KNSP
- Staples, Minnesota; United States;
- Frequency: 1430 kHz
- Branding: 98.5 The Fan

Programming
- Format: Sports
- Affiliations: The FAN Radio Network; ESPN Radio;

Ownership
- Owner: Hubbard Broadcasting, Inc.; (HBI Radio Brainerd/Wadena, LLC);
- Sister stations: KKWS, KWAD

History
- First air date: June 3, 1982

Technical information
- Licensing authority: FCC
- Facility ID: 30016
- Class: D
- Power: 1,000 watts day; 199 watts night;
- Transmitter coordinates: 46°21′34″N 94°46′55″W﻿ / ﻿46.35944°N 94.78194°W
- Translator: 98.5 K253CK (Staples)

Links
- Public license information: Public file; LMS;
- Website: www.thefanam1430.com

= KNSP =

KNSP (1430 AM) is a radio station broadcasting a sports format. Licensed to Staples, Minnesota, United States, the station is owned by Hubbard Broadcasting, Inc., through licensee HBI Radio Brainerd/Wadena, LLC. The KNSP signal is rebroadcast in the FM band on 98.5 MHz by co-owned Translator Station K253CK.

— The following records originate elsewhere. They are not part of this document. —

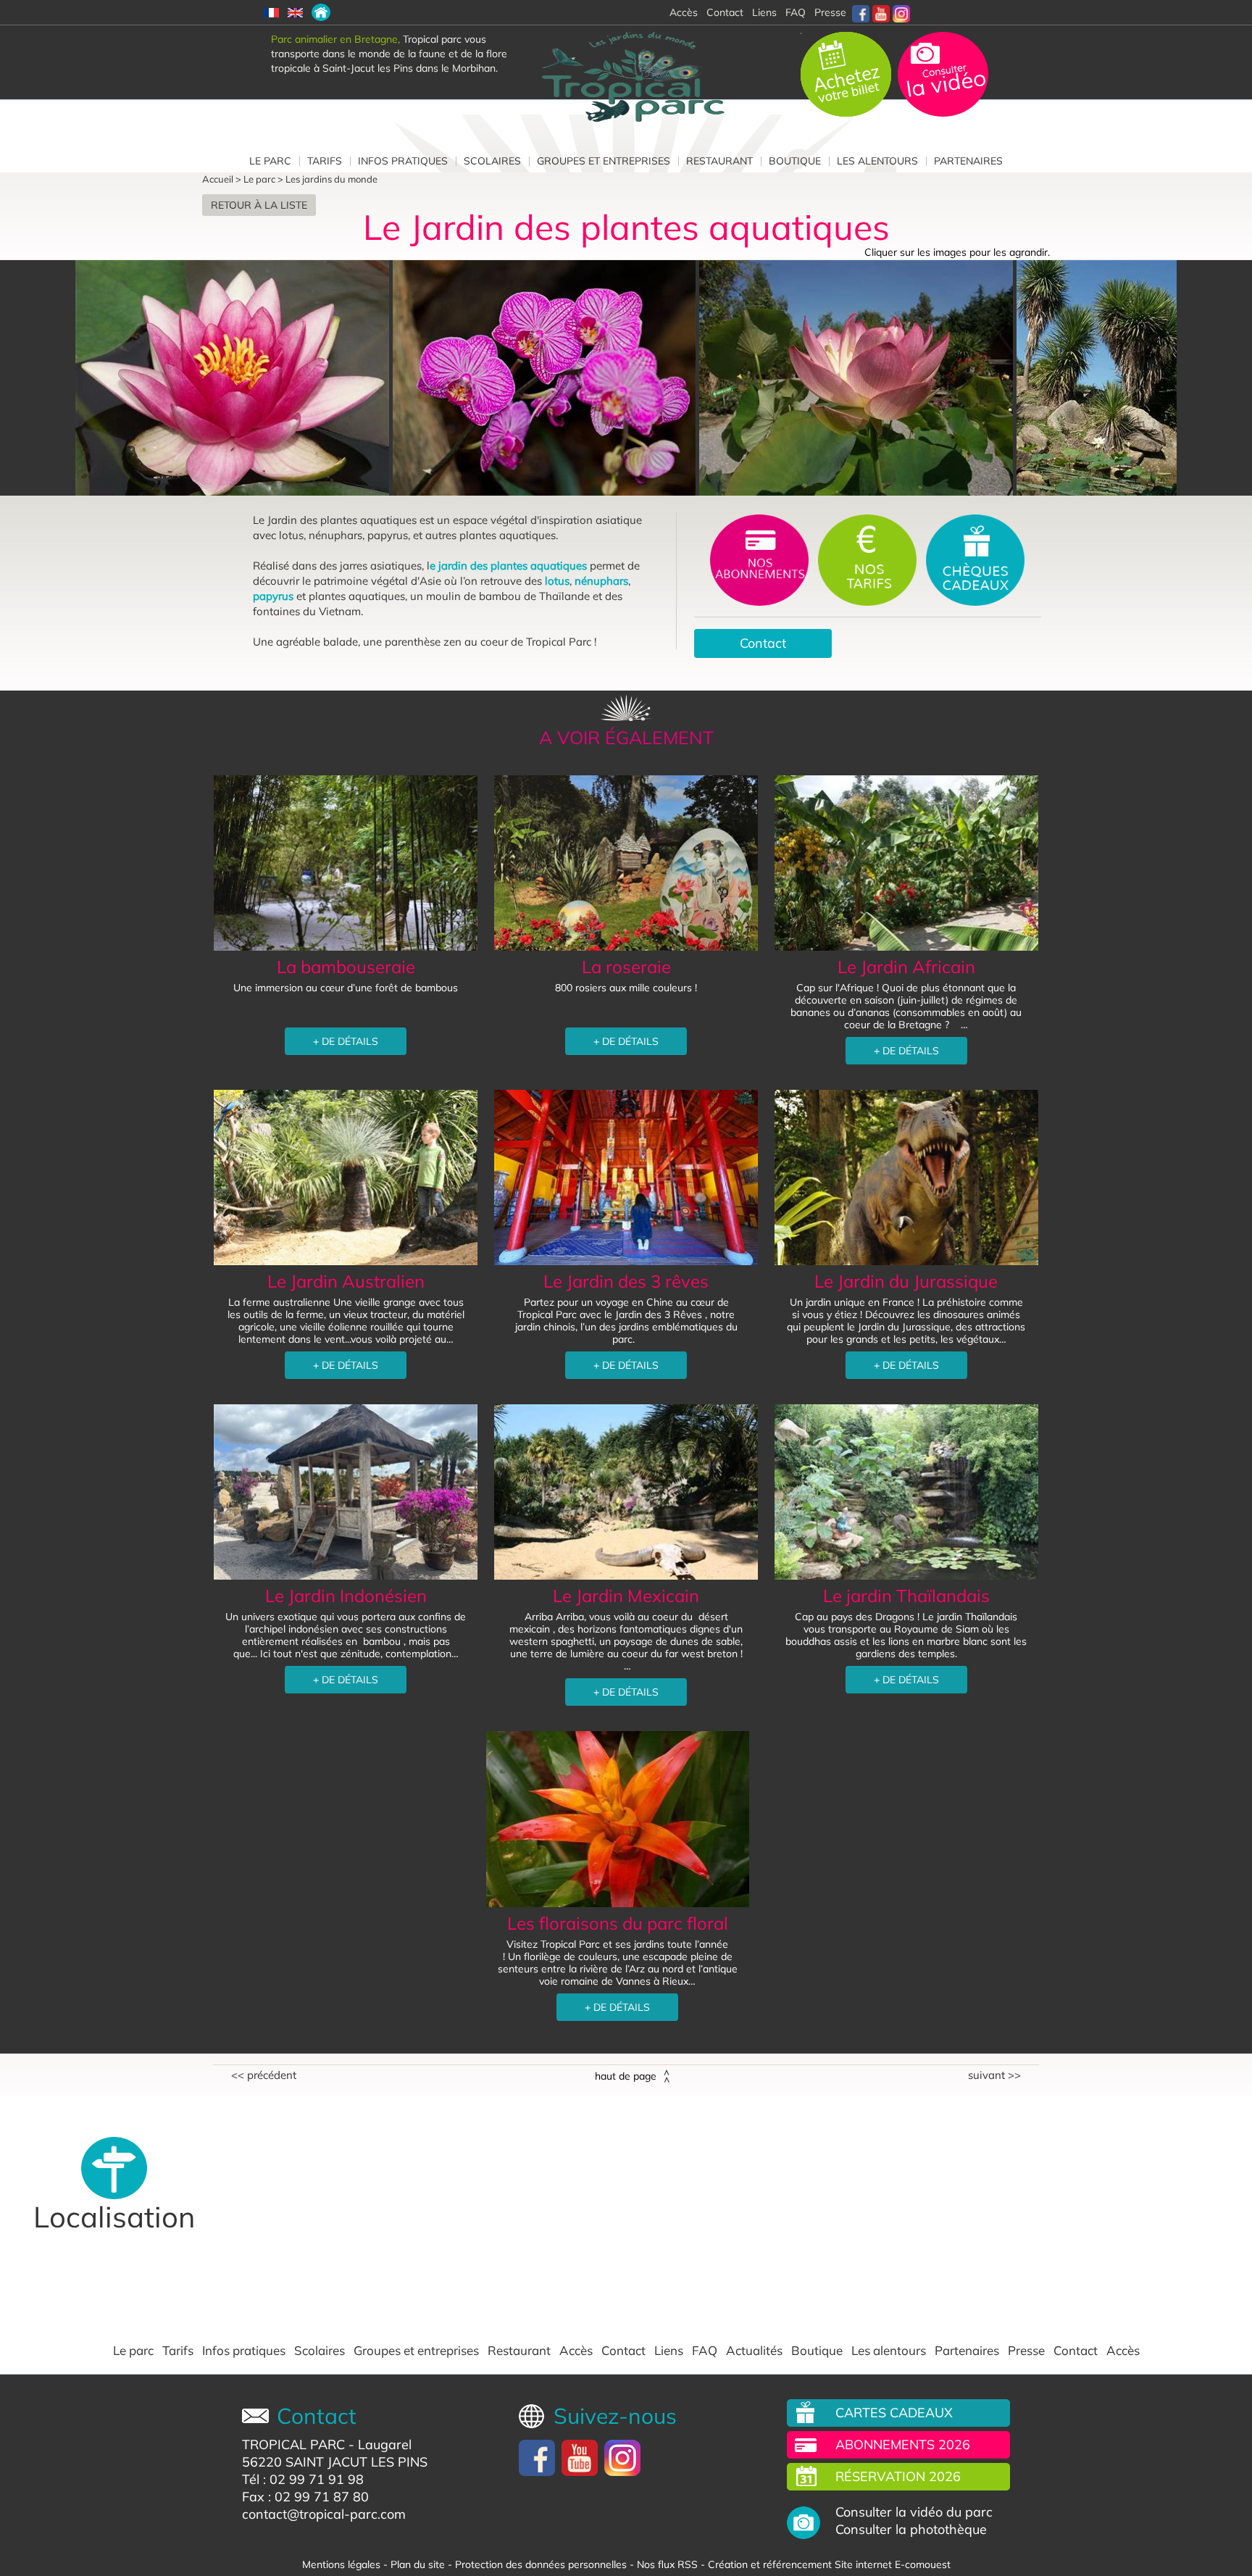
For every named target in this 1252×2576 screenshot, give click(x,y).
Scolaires (492, 160)
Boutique (795, 160)
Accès (576, 2350)
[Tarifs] (868, 558)
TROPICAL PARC (293, 2444)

KNSP's programming is primarily supplied by the Fan Radio Network, based out of KFXN-FM in Minneapolis–St. Paul; evening and overnight programming comes from ESPN Radio. Prior to 2017, KNSP simulcast classic country from Wadena sister station KWAD for about a quarter-century.

==Ownership change==
Hubbard Broadcasting announced on November 13, 2014, that it would purchase the Omni Broadcasting stations, including KNSP. The sale was completed on February 27, 2015, at a purchase price of $8 million for the 16 stations and one translator.